Both traditional IRAs and Roth IRAs have the same annual contribution limit: a maximum of $4,000 for the years 2005 through 2007. The amount will increase to $5,000 per person in 2008. But that's where the similarities end. Unlike traditional IRAs, contributions to a Roth aren't tax deductible. Money invested grows tax-deferred, but, unlike traditional IRAs, all withdrawals after age 59 1/2 are tax free, provided the Roth has been open for at least five years. If you're choosing between saving for retirement or for the down payment on your first house, all earnings and interest up to $10,000 on your Roth can be distributed tax free to purchase that home if withdrawals occur after five years, regardless of your age.
If you have a traditional IRA, someday, you'll be faced with mandatory distributions. The Roth IRA does away with that eventuality. Your money can grow tax free forever--possibly providing a lovely nest egg for you to pass on to your offspring.
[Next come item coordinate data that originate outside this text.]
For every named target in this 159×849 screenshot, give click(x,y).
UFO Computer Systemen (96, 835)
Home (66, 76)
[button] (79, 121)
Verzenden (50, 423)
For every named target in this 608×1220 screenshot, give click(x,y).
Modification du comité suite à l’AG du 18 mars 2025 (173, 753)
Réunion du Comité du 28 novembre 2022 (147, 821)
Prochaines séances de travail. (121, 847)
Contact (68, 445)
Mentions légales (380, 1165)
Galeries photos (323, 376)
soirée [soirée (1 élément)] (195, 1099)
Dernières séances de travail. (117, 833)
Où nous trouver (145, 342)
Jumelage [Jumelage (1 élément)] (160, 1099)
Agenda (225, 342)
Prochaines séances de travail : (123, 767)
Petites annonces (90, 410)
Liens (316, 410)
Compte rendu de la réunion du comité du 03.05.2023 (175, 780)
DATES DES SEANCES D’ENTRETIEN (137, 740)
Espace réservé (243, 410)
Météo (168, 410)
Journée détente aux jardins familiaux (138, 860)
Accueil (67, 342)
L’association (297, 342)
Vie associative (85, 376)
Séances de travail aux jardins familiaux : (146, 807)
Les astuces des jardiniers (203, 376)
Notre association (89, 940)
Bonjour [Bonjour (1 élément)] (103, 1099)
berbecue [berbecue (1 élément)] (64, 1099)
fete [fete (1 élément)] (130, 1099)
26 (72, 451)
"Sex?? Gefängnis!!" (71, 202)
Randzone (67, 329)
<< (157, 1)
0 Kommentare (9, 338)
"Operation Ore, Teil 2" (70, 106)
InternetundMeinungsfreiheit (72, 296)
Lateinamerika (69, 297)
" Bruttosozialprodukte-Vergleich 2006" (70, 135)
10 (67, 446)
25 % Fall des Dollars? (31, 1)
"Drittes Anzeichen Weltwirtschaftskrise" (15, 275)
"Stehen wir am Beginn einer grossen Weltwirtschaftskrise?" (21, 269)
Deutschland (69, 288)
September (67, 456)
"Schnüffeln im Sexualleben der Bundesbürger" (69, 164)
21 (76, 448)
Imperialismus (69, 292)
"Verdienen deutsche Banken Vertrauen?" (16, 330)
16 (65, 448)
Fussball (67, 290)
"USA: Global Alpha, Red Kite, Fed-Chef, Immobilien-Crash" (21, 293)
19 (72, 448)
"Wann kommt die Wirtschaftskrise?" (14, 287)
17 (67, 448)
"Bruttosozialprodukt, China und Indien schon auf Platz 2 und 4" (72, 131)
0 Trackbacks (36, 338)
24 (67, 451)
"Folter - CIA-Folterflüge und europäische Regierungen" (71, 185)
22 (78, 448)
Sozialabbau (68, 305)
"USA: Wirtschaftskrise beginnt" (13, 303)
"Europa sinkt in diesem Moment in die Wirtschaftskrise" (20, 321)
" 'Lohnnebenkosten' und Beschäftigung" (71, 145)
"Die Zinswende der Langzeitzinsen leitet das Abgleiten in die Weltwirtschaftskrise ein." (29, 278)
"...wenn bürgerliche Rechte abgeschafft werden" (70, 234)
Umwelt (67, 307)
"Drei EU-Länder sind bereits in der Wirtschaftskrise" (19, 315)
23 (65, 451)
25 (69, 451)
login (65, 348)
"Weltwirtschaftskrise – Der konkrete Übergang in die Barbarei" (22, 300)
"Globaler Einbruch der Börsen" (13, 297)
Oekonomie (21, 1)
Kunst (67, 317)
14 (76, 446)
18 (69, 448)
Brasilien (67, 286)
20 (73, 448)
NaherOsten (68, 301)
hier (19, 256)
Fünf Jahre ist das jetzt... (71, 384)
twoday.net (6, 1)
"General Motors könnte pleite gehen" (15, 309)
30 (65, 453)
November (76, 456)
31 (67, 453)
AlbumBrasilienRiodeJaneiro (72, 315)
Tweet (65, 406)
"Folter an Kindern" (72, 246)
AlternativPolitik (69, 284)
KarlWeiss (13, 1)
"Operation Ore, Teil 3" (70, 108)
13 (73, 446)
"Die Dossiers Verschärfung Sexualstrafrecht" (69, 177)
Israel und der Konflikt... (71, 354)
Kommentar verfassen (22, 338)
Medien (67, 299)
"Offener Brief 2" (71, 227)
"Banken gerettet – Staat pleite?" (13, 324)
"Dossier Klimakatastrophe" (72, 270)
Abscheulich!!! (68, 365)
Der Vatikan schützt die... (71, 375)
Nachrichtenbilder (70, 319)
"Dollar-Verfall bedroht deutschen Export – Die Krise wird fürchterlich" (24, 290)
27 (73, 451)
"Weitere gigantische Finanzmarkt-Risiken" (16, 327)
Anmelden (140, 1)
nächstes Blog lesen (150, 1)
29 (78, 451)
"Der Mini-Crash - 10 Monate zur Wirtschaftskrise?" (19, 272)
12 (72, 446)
Before you decide to rush out and open a Roth, there's more to the story. If you're hoping to roll money directly from a 401(k) plan to a Roth, you can't--without a penalty. What you can do is roll it over to a regular IRA and then convert that account to a Roth. To qualify for the conversion, your adjusted gross income must be less than $100,000. Since money that goes into a Roth account must be after-tax money, you must pay tax on the money that will be converted.
To qualify for Roth IRA contributions, a single person's adjusted gross income (AGI) must be less than $95,000, with benefits phasing out completely at $110,000. For married couples filing jointly, the AGI must be less than $150,000. The contribution amount is decreased by 30 percent (35 percent if 50 or older) until it is eliminated completely at $160,000 for joint filers.